William looked at the woman. "I do? What could I have that you need. I don't even know you." His voiced trailed off in puzzlement.
"Yes. You have something that I need." Hilda suddenly felt more positive and determined, and she radiated that. She also wanted it ten minutes ago.
"And what might that be then?" William Connoley was paying full attention to her and he was confused as hell, but he was not going to let her know that.
Hilda picked up the man's uncertainty as if he was waving a banner. "I don't know. I'll recognise it when I see it."
"Ah. And who told you this?" William was more than curious to know how she could be so convinced, as he had never seen this remarkable woman before. She hadn't even introduced herself to him yet. The curious feeling licked his heels again.
"Nobody. But I am certain of this. I got your name, and the - ehm - source is reliable." Hilda had to be very careful now, she shouldn't say things that might chase away this extraordinary yet ordinary man. This man, after all, was the key to her return home. Angering him could have the adverse effect, and she was becoming desperate to get out of this world. The insanities were stacking up against the walls of her awareness, and she was not sure how much more of that she would be able to take. There had to be a point where either the insanities themselves, or the walls that they were leaning against would crash down upon her.

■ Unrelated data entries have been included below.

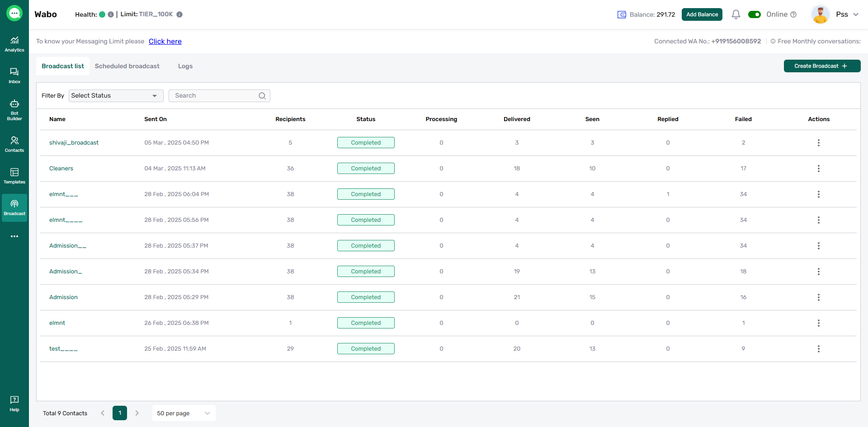Screen dimensions: 868x427
Task: Expand the Select Status filter dropdown
Action: click(x=116, y=96)
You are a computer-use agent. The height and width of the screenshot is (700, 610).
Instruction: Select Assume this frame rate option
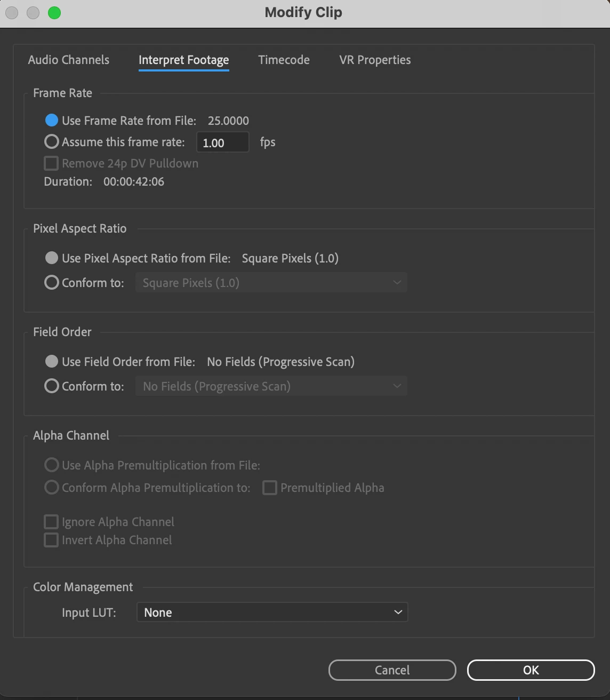[52, 142]
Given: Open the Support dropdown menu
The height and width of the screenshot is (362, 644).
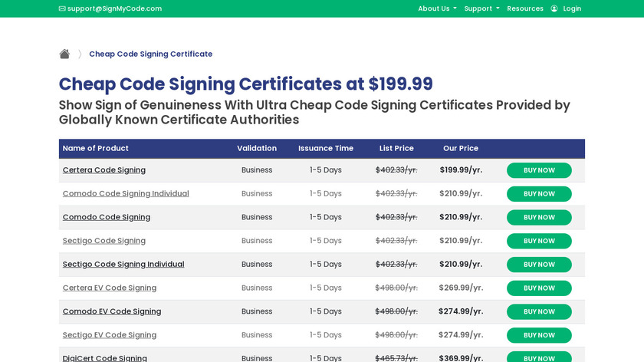Looking at the screenshot, I should (x=481, y=8).
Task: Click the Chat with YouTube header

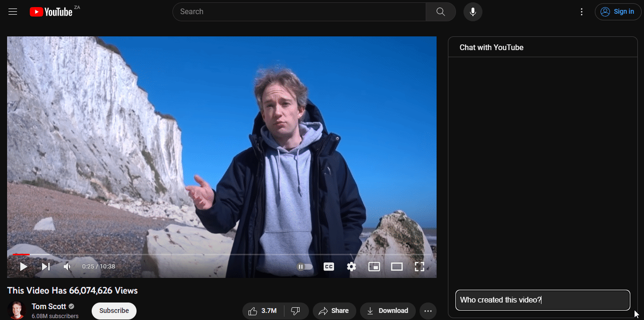Action: tap(491, 47)
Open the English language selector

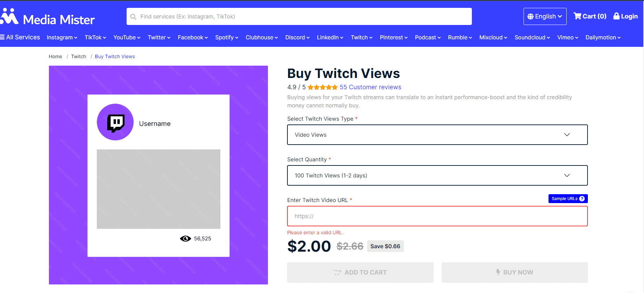pos(545,16)
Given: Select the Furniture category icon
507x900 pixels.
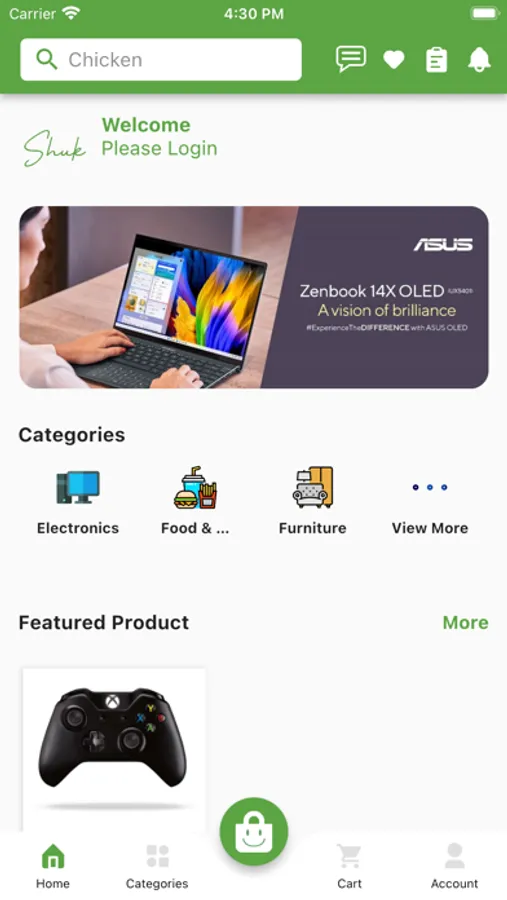Looking at the screenshot, I should [x=312, y=487].
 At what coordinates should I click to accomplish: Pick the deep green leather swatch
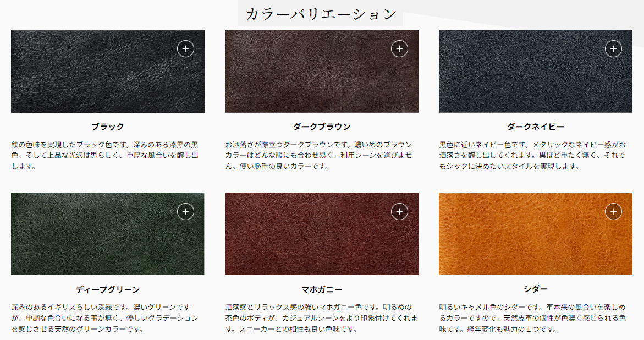click(108, 234)
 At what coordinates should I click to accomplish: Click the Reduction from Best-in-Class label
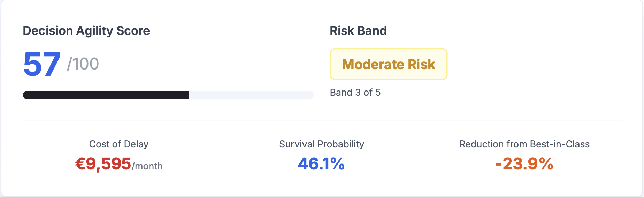524,144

"I'll tell you something. I'll go to my truck, wrap up this book, and take it to the person who's buying it. You sit tight and have another coffee. After the sale I come back here and we'll talk about what you're looking for. I am very curious, trust me." William smiled his most reassuring smile and patted the woman on the hand. The strange feeling now not only licked his heels, it was tugging at his hair also.
Hilda stared at the hand and fury was firing up over this impudence. An ordinary was not to touch a witch - but this was not your average ordinary human, she reminded herself, and forced herself to calm down. She had to battle the pressure down, but she managed it, be it just.
William sensed how Hilda tensed up and quickly withdrew his hand. "I'm sorry. It seems that touching makes you feel uncomfortable."
"If it is not a problem for you," she said slowly, swallowing and fighting for control, "I will go with you. I am going to stay in the background. You will not have to worry about me being there." Hilda was humiliating herself tremendously and she knew it, but it was the only way.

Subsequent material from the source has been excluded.